En los asentamientos irregulares Tom Kelleher y Leovigildo Gómez sus habitantes sobreviven entre láminas de cartón rotas, techos derruidos, reducido suministro de agua y la pobreza extrema
Más de 200 familias viven en la pobreza en las invasiones de Tom Kelleher y Leovigildo Gómez en plena mancha urbana de la ciudad capital, sin que ninguna autoridad estatal o municipal, ni diputados, ni candidatos a alcaldes y diputaciones intenten paliar en algo su triste sobrevivencia.
Calles empedradas, llenas de polvo, cerros que tienen que escalar y descender para ingresar a sus escondidos e improvisados hogares, en caminatas que parecen interminables y que a diario hacen para salir e intentar llevar alimento a sus derruidas mesas.
“Aquí carecemos de todo, nosotros con nuestros propios medios intentamos construir nuestras casitas, con palos, con láminas, porque las autoridades nos olvidan, para ellos no somos parte de la población o al menos esos nos hacen sentir”, externó Dayri Guadalupe.
Con una pequeña vivienda con techos semidestruidos, con paredes de lonas o láminas de cartón, un baño de paredes de lámina de zinc, en lo más alejado de la invasión Leovigildo Gómez, Dayri Guadalupe recorre cerca de dos kilómetros todos los días para salir a trabajar para mantener a sus dos hijos.
Clama porque algún aspirante la apoye para reparar el techo de su casa, porque ya se desencantó de las autoridades actuales, que está segura que ni siquiera saben de la existencia de esa parte de la ciudad.
Doña Candi mostró su humilde vivienda, la cual carece del techo; mostró una división hecha de palos de madera y un viejo cobertor, a la cual señala como la recámara de sus nietos.

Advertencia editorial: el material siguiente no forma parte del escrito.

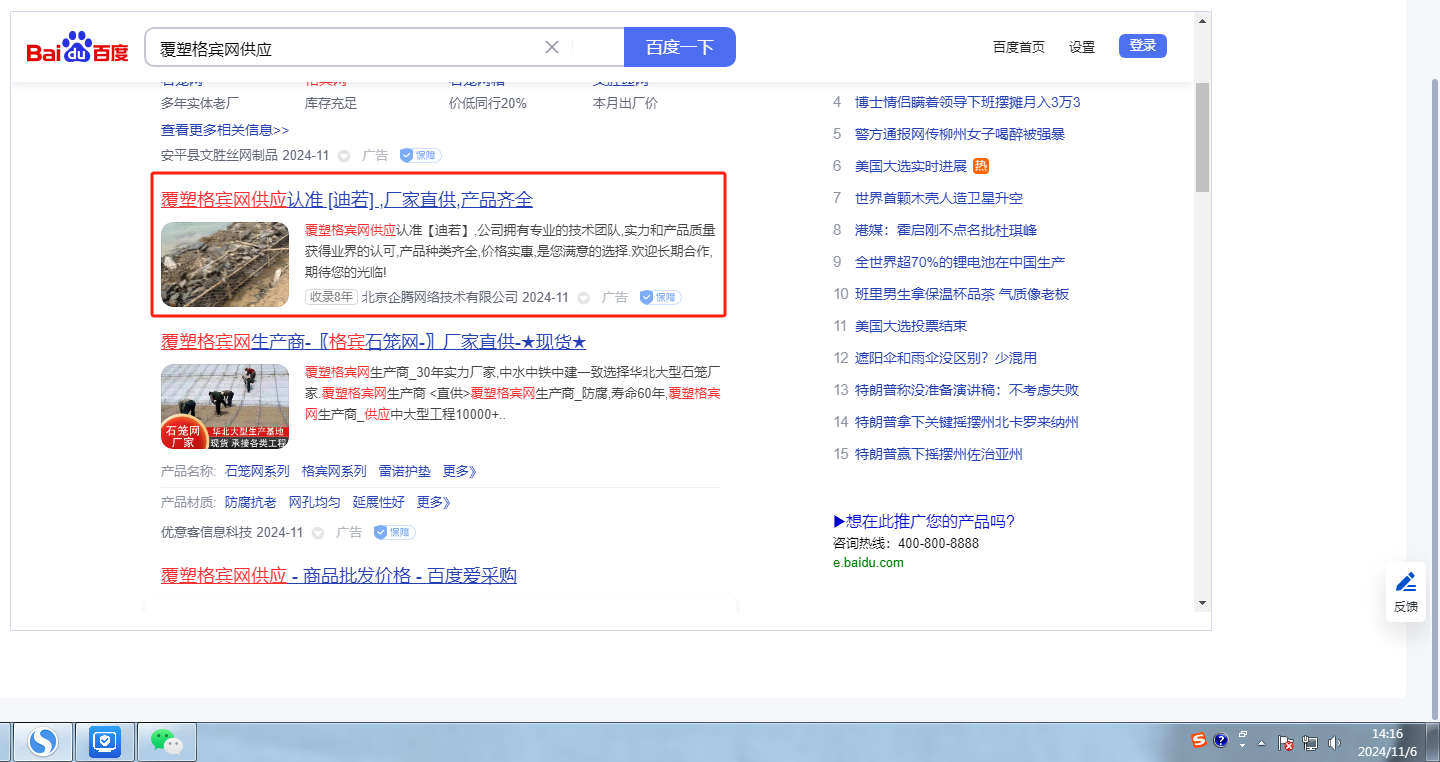Click the hot 热 tag on 美国大选实时进展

La cama hecha de pedazos de madera con un desgastado colchón.
Mari reunió el dinero para comprar dos garrafones de agua, la cual usan más para uso personal que para ingerir, ante la carencia del suministro del vital líquido que recolectan entre vecinos a los cuales les llega en el día a cuentagotas y por reducido tiempo.

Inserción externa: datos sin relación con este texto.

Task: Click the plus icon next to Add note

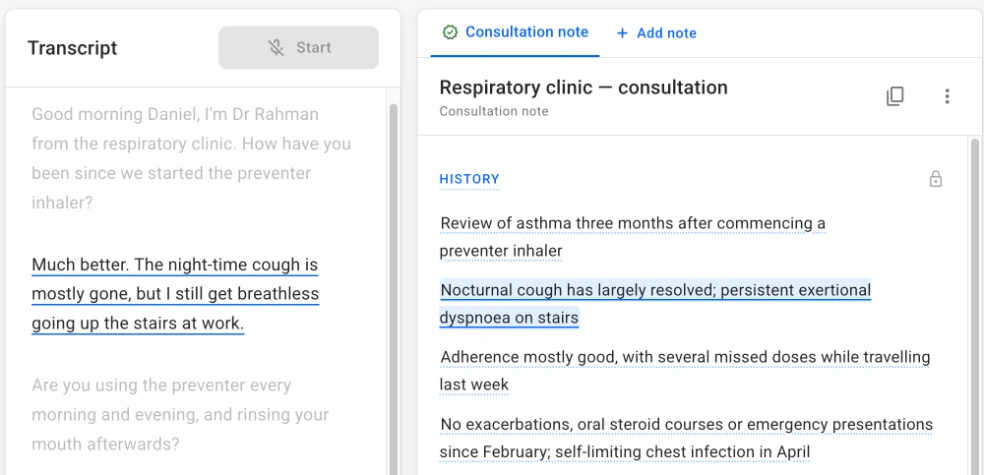Action: (x=622, y=33)
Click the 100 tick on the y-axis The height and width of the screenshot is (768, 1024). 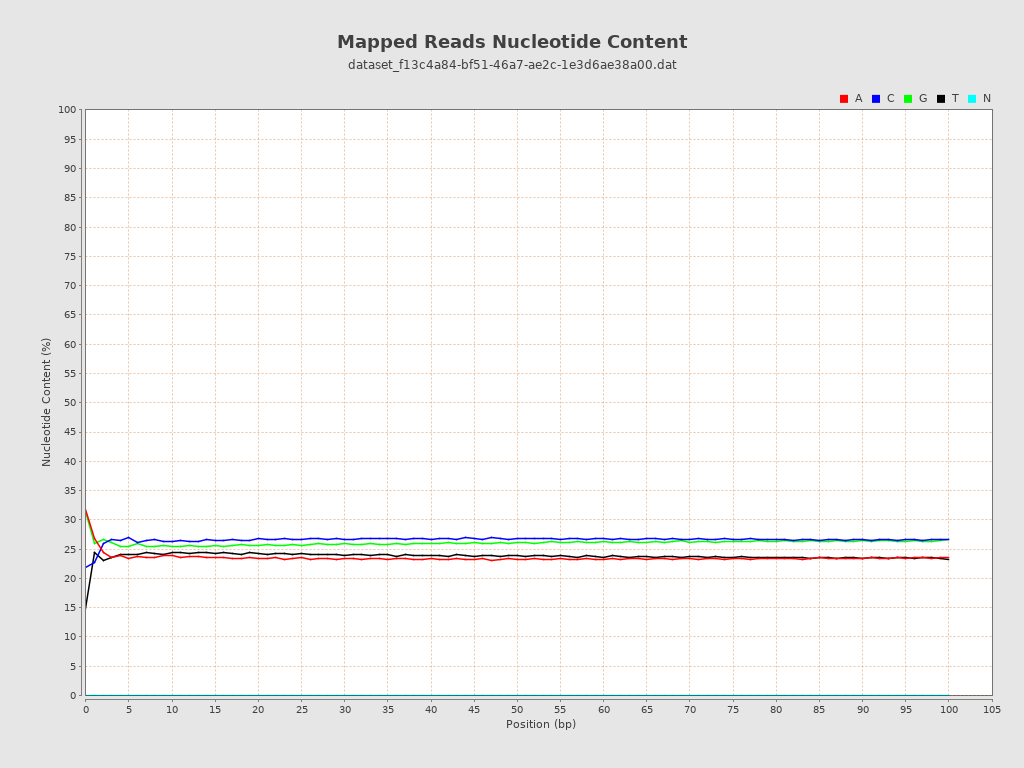[x=67, y=110]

Descensos entre calles con piedras y polvo o escaleras improvisadas de piedra hacen cada travesía diaria una intrépida aventura que pone en riesgo la integridad física de los colonos, adultos mayores y niños, donde al menos cinco o seis ya acostumbrados lo hacían descalzos, pero sin tener la necesidad de sobrevivencia cruel.
Ni los perros callejeros soportan los intensos rayos solares al tratar de cobijarse entre las minúsculas sombras de las ramas de los pocos árboles que se ubican en la zona, y otros en los pretiles de algunas fachadas, en sectores donde avanzó su población indiscriminadamente hasta colindar con la avenida Héroe de Nacozari.
Adriana es otro ejemplo de la extrema pobreza. No, no en una villa, no en una comunidad, sino en plena ciudad capital, olvidada por el mundo, aunque no por Dios, al tener que salir todos los días de su recóndita casita para mantener a sus ocho hijos.
Entre sollozos, con la voz quebrada, relató que su hijo aún menor de edad se le escapa todos los días, pero no para jugar a las “maquinitas” ni para ir a la cancha techada a practicar algún deporte, sino para pedir trabajo de chapeo en las unidades habitacionales y fraccionamientos vecinos para ayudarla en el sustento diario.
A lo lejos se observa un adulto mayor con escasa vestimenta, apoyado en un palo que habilita como bastón en lo más alto del cerro de la invasión Tom Kelleher, con hermosa vista pero que, ante su triste mirada al horizonte, sólo se podría dilucidar que clamaba por una mejor vida, al menos en sus últimos días.